EXERCISE INSTRUCTIONS.
**a.** Which files does the flang Unicode escape patch change? List every one.
**b.** According to the flang Unicode escape patch, what compatibility does the new escape support improve?
**c.** Transcribe the flang Unicode escape patch, starting with "Support \uNNNN and" and going on through "insertions(+), 14 deletions(-)".

TEXT SHOWN.
__________________________________________________
[flang-commits] [flang] [flang] Support \u Unicode escape sequences (PR #76757)

Wed Jan 3 15:18:35 PST 2024

https://github.com/klausler updated https://github.com/llvm/llvm-project/pull/76757

>From 83f9711a76975a068e82e1f74ba0814e2450335e Mon Sep 17 00:00:00 2001
From: Peter Klausler <pklausler at nvidia.com>
Date: Tue, 2 Jan 2024 14:13:04 -0800
Subject: [PATCH] [flang] Support \u Unicode escape sequences

Support \uNNNN and \uNNNNNNNN escape sequences for
CHARACTER(KIND=2) and CHARACTER(KIND=4) literal constants
for better GNU Fortran compatibility.

Fixes llvm-test-suite/Fortran/gfortran/regression/achar_6.F90
and .../widechar_1.f90.
---
 flang/docs/Extensions.md                |  3 ++-
 flang/include/flang/Parser/characters.h | 17 +++++++++++++++++
 flang/lib/Evaluate/character.h          | 13 +++----------
 flang/lib/Parser/characters.cpp         | 25 ++++++++++++++++++++++++-
 flang/runtime/edit-input.cpp            | 14 ++++++++++++--
 flang/test/Semantics/modfile60.f90      | 19 +++++++++++++++++++
 6 files changed, 77 insertions(+), 14 deletions(-)
 create mode 100644 flang/test/Semantics/modfile60.f90

diff --git a/flang/docs/Extensions.md b/flang/docs/Extensions.md
index 16eb67f2e27c81..02ccd51dcb686a 100644
--- a/flang/docs/Extensions.md
+++ b/flang/docs/Extensions.md
@@ -322,7 +322,8 @@ end
 ### Extensions supported when enabled by options
 
 * C-style backslash escape sequences in quoted CHARACTER literals
-  (but not Hollerith) [-fbackslash]
+  (but not Hollerith) [-fbackslash], including Unicode escapes
+  with `\U`.
__________________________________________________
RAW DATA.
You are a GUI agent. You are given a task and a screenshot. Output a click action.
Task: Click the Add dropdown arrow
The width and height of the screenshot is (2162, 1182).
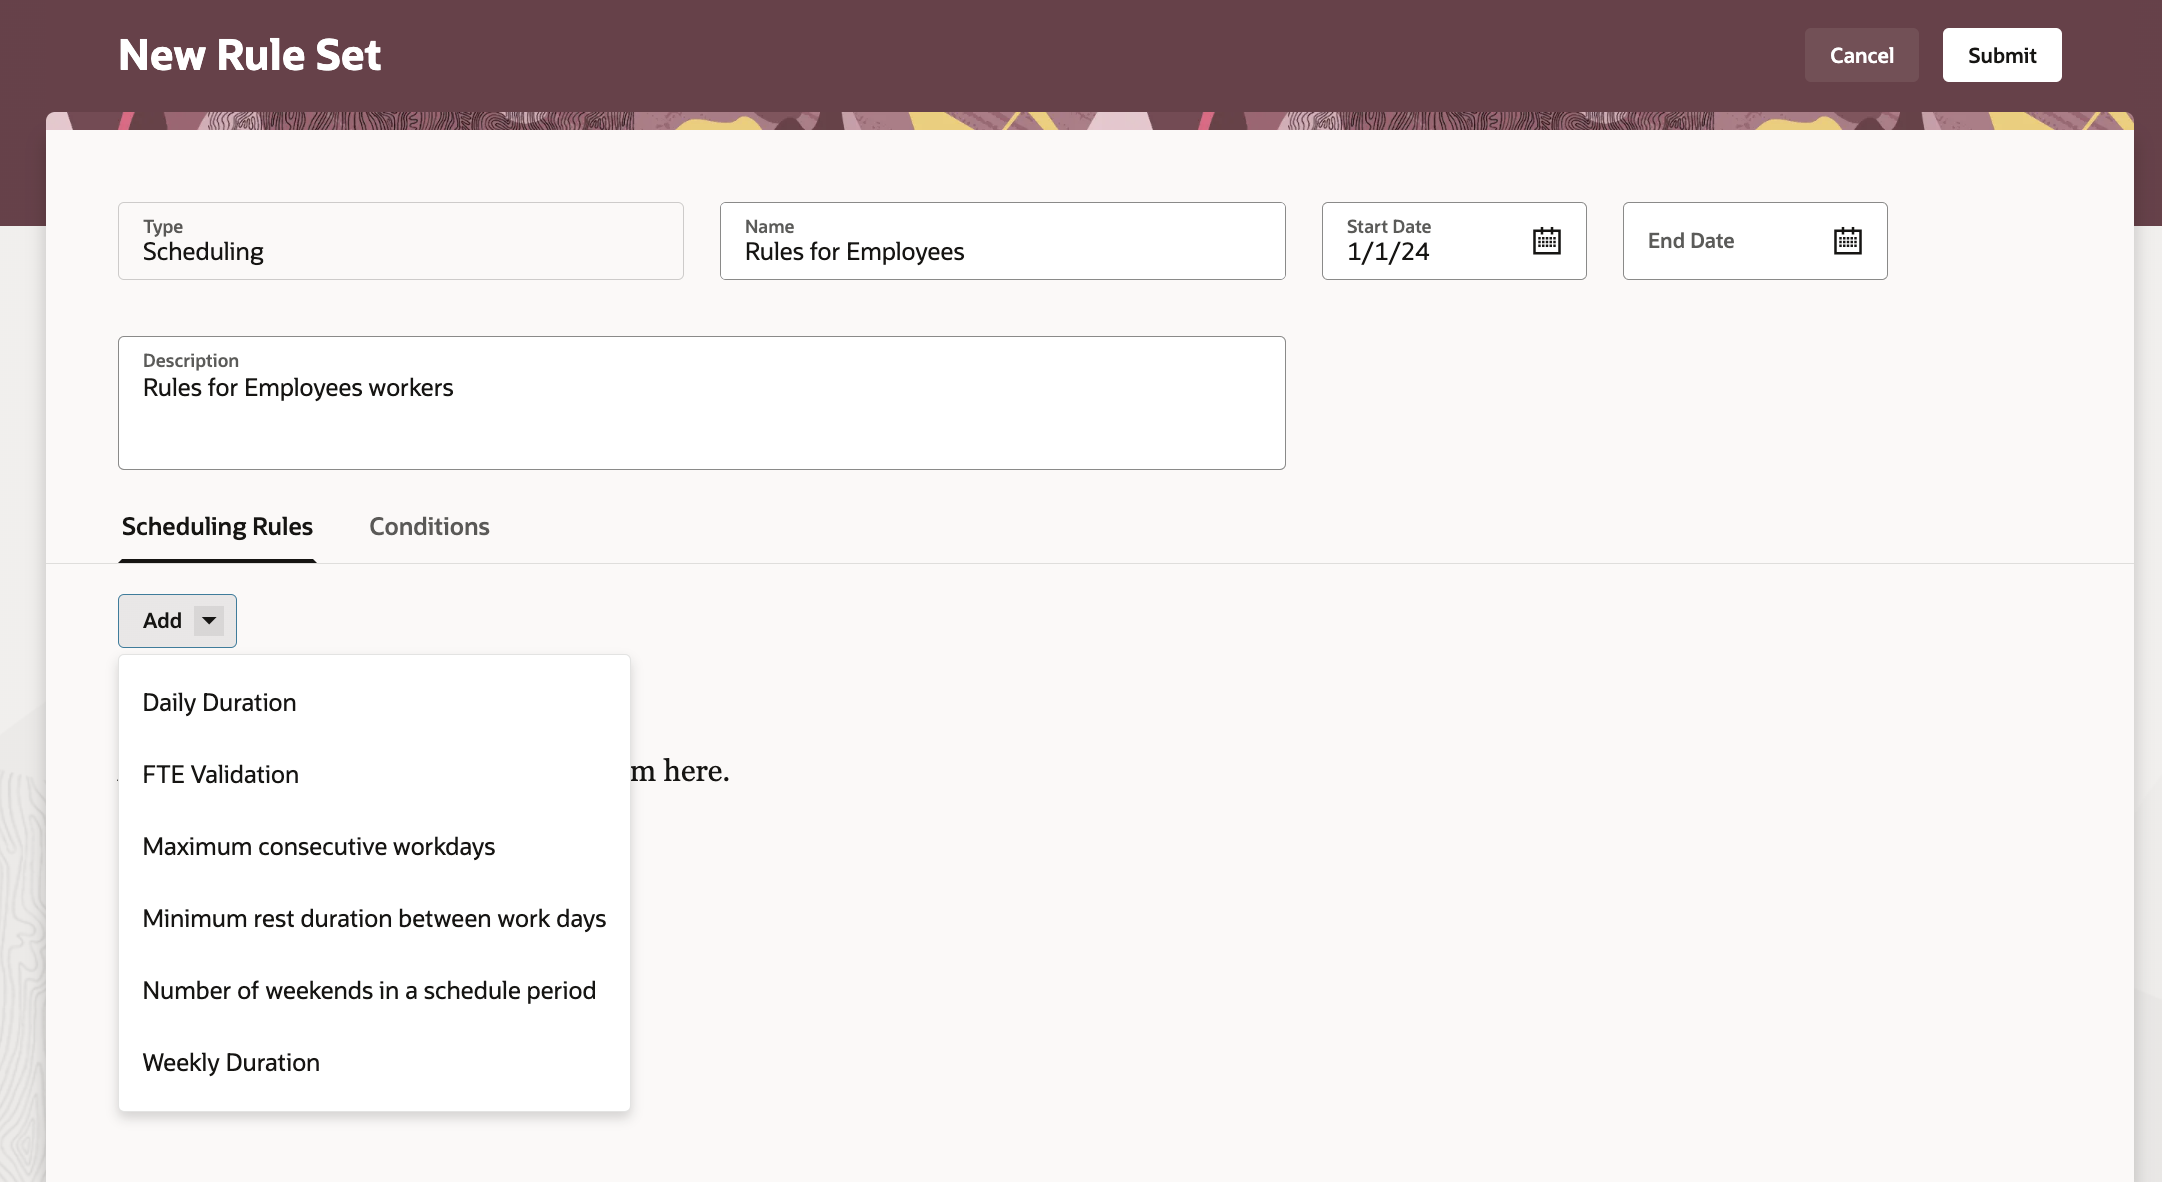coord(209,621)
__________________________________________________
TASK-BY-TASK OUTPUTS.
**a.**
- flang/docs/Extensions.md
- flang/include/flang/Parser/characters.h
- flang/lib/Evaluate/character.h
- flang/lib/Parser/characters.cpp
- flang/runtime/edit-input.cpp
- flang/test/Semantics/modfile60.f90

**b.** GNU Fortran compatibility.

**c.**
Support \uNNNN and \uNNNNNNNN escape sequences for
CHARACTER(KIND=2) and CHARACTER(KIND=4) literal constants
for better GNU Fortran compatibility.

Fixes llvm-test-suite/Fortran/gfortran/regression/achar_6.F90
and .../widechar_1.f90.
---
 flang/docs/Extensions.md                |  3 ++-
 flang/include/flang/Parser/characters.h | 17 +++++++++++++++++
 flang/lib/Evaluate/character.h          | 13 +++----------
 flang/lib/Parser/characters.cpp         | 25 ++++++++++++++++++++++++-
 flang/runtime/edit-input.cpp            | 14 ++++++++++++--
 flang/test/Semantics/modfile60.f90      | 19 +++++++++++++++++++
 6 files changed, 77 insertions(+), 14 deletions(-)